Kristin Hersh
SPEAKING IN TONGUES
Kristin Hersh Muses About L.A., Appalachia, and Rocking Out Again
Alt-folk icon Kristin Hersh is like a big sister to righteous babes from Ani DiFranco to Sleater-Kinney's Corin Tucker. A college-radio heroine during the late '80s and most of the '90s, the former frontwoman of Boston's bewitching Throwing Muses has spent her solo career chronicling motherhood and madness on mysterious, stirring albums like 1994's HIPS AND MAKERS and 1998's STRANGE ANGELS. That same year, she released MURDER, MISERY, AND THEN GOODNIGHT, an Internet-only CD of Appalachian folk songs. Yet if old fans were worrying she might never return to her indie-pop roots, Hersh's new SKY MOTEL finds her rocking out on the cathartic, textural sound of the Muses in some of the toughest tunes of her career. Jon Dolan recently caught up with Kristin and got the word on the magic and mystery behind her music.
barnesandnoble.com: SKY MOTEL sounds a lot like your work with Throwing Muses. Did you make a conscious decision to move back to that sound?
Kristin Hersh: Yeah, I did -- with an exclamation point! I was brokenhearted when the Muses ended [in 1997]. We didn't want to dissolve ourselves, but we could no longer afford to make records or tour. So, we just suddenly weren't. And so I was left with my solo career, which was really "solo-acoustic," 'cause I just thought that's what you did -- oh, "folk chickie" now! Which never felt comfortable for me, although it was enjoyable. It was liberating to make SKY MOTEL and find I hadn't lost my sound along with losing the Muses.

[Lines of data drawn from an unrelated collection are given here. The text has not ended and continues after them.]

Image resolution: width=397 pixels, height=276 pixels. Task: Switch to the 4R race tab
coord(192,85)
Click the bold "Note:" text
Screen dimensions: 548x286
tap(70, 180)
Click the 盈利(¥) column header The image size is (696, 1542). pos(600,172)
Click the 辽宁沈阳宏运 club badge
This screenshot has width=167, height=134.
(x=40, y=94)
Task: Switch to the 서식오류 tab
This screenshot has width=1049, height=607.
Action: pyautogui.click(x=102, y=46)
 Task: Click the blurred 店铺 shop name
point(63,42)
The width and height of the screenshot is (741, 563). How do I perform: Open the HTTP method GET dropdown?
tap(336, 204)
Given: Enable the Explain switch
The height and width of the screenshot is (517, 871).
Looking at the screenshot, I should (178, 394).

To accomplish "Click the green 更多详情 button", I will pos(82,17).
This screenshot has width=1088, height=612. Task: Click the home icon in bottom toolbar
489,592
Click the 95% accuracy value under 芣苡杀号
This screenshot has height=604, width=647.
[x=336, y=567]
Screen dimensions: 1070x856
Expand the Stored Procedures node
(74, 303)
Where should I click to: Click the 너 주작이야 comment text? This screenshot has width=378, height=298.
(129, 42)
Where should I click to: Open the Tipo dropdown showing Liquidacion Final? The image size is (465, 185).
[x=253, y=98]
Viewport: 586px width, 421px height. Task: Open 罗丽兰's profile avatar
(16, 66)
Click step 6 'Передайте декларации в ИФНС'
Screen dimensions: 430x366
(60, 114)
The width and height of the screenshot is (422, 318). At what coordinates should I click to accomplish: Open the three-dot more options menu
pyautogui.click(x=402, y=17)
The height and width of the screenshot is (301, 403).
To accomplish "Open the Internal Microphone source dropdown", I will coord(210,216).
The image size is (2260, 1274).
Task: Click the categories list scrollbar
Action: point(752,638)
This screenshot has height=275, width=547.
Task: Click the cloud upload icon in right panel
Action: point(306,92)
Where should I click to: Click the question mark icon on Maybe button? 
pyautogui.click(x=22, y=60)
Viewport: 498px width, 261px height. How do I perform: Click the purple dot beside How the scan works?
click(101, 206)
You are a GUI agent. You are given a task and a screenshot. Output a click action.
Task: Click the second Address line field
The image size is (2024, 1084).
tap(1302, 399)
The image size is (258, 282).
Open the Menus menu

bn: Were the songs inspired by anything in particular?
KH: Most of the time I can go through a record and say "This I wrote in New Zealand, this I wrote in Scotland," but this time they were all California songs. I lived in Los Angeles for a while, where people are very intricately involved with each other and want to impress each other -- to get jobs from each other, to sleep with each other, to get money from each other. And I found that human-anthill business fascinating. Later, we moved to the desert right outside of L.A. -- Joshua Tree -- where people live on 40 acres alone, and they feel involved, but their involvement is with nature and animals and they have no interest in the anthill. The combination of the two was perfect for me. And that, I think, gives you the right mind-set for a song to happen. Not thinking or feeling necessarily, but being intrigued and being empty, and then a song will start to talk.
bn: Can you describe that process?
KH: It used to be frightening. It used to be hallucinatory, where I would just fight the songs and hope I didn't hear any until they had to kick me in the back of the head and wake me up in the middle of the night, playing louder and louder. It was scary, and I just thought, Well, this makes me crazy, what a bummer, I don't want to be like this. Before SKY MOTEL I had spent about a year and a half without having written a single song, and I was relieved and felt really good. So I just set the stage for them, and then I played guitar and they came very easily. I didn't censor them. I didn't say "You need a moral," "You need a chorus," "You need a break." I just let them go, and they didn't say such crazy stuff after all.
bn: Are there any musicians who've influenced your songwriting?
KH: Oh, I wish. I've been trying to be "influenced" my whole life.
bn: Do you have any favorite artists?
KH: Um, Vic Chesnutt, Jimi Hendrix, X, the Violent Femmes. I like the soundtrack to PARIS, TEXAS a lot.
bn: You recently recorded an album of Appalachian folk songs. Anything you'd recommend to someone trying to get into that era of music?
KH: We listened to the Carter Family in my house when I was little, alongside the Talking Heads, and the Clash, and Patti Smith, and they are all kinda mixed up in my head together. That's what Throwing Muses ended up sounding like.
bn: How did the project get started?
KH: My dad used to play those songs for me, even though we lived in a commune, which was very different from where he heard them when he was a little boy in the Tennessee mountains. He just thought it was a part of childhood, and he instilled in me a love of Appalachian music without my really being aware of it -- I was so little. But the more I talked to my husband about it, he convinced me that I should put these songs down if only so that our children can hear them too. It was great to be able to see their reaction. I wasn't sure they'd respond to music like that. The input is complex for children now, even more so than when I was little, but they really responded, and they played piano and sang backups on the record. I wasn't even sure the content was appropriate. It was all about killing and drinking and going to hell, but they just kinda sang along and played along, and [laughs] went back to "Sesame Street."